One of the great pleasures of following a band that had time to figure out what it is that they want, is they got thick as thieves. The keys feature six strings, the drummer has a pick in hand : they live in each other’s pockets. There are no doubt plenty of presets on his synths, but Fred Campo probably ripped out the unnecessary buttons. As a result you get riffs, not keyboard lasagna. Which is all we’re asking, to find in a record what we hear in the concert hall.
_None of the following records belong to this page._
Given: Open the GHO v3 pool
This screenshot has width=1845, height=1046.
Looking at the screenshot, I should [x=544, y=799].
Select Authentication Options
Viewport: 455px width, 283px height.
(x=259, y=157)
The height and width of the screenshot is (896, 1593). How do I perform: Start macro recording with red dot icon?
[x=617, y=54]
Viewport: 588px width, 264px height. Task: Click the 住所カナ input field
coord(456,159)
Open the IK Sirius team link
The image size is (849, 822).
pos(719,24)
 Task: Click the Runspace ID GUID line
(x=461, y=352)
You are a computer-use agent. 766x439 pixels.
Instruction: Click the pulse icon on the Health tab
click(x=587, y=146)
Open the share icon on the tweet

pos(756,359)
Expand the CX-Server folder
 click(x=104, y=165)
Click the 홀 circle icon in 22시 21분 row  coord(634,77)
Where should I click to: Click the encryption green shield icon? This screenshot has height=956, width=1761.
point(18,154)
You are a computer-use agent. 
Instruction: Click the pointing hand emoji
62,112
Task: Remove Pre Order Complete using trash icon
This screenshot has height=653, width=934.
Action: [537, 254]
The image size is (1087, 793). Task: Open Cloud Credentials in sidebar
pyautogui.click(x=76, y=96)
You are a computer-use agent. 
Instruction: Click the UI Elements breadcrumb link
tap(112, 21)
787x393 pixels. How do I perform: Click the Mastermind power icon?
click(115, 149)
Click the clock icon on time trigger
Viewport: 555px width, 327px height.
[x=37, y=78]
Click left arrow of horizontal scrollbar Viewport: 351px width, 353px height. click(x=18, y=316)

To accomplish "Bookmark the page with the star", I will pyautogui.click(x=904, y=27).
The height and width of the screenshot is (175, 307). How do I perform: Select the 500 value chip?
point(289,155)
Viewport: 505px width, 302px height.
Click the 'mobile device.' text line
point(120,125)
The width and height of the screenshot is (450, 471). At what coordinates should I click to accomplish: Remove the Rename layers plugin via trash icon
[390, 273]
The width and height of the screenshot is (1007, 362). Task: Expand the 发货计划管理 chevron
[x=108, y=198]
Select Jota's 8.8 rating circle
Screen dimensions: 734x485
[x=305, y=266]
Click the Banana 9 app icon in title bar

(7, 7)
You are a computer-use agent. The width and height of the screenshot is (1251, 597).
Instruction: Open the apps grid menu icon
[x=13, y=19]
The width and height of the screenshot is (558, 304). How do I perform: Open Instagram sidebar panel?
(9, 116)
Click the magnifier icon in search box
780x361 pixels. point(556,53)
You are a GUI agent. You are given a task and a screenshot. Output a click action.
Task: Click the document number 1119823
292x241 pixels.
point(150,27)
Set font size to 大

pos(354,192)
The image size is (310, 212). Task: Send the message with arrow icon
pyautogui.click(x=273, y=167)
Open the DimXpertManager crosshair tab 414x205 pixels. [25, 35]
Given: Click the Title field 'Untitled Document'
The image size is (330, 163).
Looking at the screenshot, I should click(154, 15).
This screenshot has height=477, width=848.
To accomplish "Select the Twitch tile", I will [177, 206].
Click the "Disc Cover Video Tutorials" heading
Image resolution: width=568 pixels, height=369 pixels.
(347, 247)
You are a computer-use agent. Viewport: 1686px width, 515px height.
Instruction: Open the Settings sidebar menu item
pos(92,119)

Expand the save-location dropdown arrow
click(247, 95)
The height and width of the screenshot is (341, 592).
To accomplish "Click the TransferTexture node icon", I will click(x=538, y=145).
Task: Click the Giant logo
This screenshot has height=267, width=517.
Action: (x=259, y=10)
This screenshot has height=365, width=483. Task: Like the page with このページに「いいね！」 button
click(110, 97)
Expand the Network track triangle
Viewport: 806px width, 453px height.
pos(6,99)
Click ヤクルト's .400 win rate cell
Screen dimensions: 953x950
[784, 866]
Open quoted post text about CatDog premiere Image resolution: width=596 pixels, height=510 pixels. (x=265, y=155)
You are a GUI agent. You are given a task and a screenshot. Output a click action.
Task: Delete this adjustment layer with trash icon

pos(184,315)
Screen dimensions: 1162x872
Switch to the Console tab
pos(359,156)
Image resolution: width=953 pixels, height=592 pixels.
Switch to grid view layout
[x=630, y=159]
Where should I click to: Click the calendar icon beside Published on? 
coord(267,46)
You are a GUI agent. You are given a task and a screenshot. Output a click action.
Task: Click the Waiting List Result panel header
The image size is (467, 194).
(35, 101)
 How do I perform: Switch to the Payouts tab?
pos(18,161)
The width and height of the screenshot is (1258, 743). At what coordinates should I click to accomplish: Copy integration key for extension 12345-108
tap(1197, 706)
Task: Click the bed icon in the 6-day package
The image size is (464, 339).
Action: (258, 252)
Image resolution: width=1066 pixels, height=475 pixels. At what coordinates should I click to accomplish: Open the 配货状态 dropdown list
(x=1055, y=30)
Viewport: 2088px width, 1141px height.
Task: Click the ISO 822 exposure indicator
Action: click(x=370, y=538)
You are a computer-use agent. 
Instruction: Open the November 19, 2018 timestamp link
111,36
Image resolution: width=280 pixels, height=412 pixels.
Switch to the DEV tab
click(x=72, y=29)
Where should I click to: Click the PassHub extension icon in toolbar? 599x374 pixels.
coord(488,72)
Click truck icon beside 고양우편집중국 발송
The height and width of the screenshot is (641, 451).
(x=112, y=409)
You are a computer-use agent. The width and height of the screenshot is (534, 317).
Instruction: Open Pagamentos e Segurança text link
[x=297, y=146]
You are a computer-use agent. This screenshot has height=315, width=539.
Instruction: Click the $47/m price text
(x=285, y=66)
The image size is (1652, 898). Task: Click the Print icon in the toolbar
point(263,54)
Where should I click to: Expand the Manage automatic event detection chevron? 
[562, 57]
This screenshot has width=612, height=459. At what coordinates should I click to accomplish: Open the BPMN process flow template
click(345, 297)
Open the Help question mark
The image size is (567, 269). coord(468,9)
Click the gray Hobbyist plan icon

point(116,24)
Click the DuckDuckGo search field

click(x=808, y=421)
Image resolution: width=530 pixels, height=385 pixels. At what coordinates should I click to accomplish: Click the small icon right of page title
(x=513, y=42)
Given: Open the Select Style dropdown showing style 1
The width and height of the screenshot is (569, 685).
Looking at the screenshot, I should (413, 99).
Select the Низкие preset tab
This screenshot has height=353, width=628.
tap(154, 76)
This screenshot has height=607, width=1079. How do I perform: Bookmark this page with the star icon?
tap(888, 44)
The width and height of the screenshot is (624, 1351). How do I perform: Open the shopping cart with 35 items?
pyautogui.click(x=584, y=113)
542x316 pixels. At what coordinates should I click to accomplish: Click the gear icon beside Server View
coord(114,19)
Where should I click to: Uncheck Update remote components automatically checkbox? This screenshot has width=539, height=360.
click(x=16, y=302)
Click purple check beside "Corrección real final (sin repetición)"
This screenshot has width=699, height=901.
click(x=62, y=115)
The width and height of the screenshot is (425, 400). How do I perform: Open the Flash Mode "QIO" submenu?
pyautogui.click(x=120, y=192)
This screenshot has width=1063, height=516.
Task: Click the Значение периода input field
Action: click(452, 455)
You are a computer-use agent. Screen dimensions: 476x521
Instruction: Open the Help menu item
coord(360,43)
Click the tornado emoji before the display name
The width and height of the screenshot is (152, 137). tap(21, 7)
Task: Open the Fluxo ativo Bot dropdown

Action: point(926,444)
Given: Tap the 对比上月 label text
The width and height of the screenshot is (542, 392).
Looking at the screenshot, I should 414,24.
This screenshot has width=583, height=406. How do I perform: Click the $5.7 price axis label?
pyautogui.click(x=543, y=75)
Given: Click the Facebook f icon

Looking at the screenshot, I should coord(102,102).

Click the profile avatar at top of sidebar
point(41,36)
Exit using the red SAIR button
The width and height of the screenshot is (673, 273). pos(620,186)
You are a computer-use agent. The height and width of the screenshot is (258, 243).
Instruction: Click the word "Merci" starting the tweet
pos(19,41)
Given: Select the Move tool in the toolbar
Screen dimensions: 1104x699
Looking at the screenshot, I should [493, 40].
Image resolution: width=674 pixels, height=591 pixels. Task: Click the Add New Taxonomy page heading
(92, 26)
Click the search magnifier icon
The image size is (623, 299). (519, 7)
They won’t brag about it, but they had a go with Sleaford Mods for a while (featuring and on tour). The singing – in a better english than most french crews, admittedly – does bear a resemblance with their UK cousins’. On ‘Omerta’ and ‘Consumés’, Fabrice Gilbert goes for french, but his aggro creole has retained the best of both idioms. Acid, no-holds-barred rants cut a swathe through this “generation of apathetic morons » at the heart of the lyrics. Produced in-house at Mains d’Oeuvres, pre-mixed by guitarist Nicus, mixed by Jonathan Lieffroy, with Krikor on mastering: there’s been a bit of a shift since their last album, So Cold Streams. The sound is less radically cold wave, and finds a balance closer to the instruments (should the guitar be any closer in your face, it’d be inside). Think The Fall / Wire, on they best behaviour. You’ll find trace elements of industrial music on the drum skins in ‘Riptide’, produced like a proper banger and sung with a new wave affectation. Anne, from Rouen-based combo Hammershøi, sings on ‘Vorbei’, a precious break in this very intense record. Those heart-pounding drums in ‘Catching Your Eye’ evoke the gleeful savagery of ‘Shades from the Past’, an instrumental from their debut album. If confirmation was needed, Mark Adolf forms a fierce tandem with Pat Dambrine on bass.
“Secular Prayer”, which closes the record, certifies that Frustration is as much kin to Ian Curtis as it is to Ian Dury. If « Our decisions » is your first shiv cut, you should dig deep and check their previous efforts, the quintet crafted a few blades for nearly two decades now.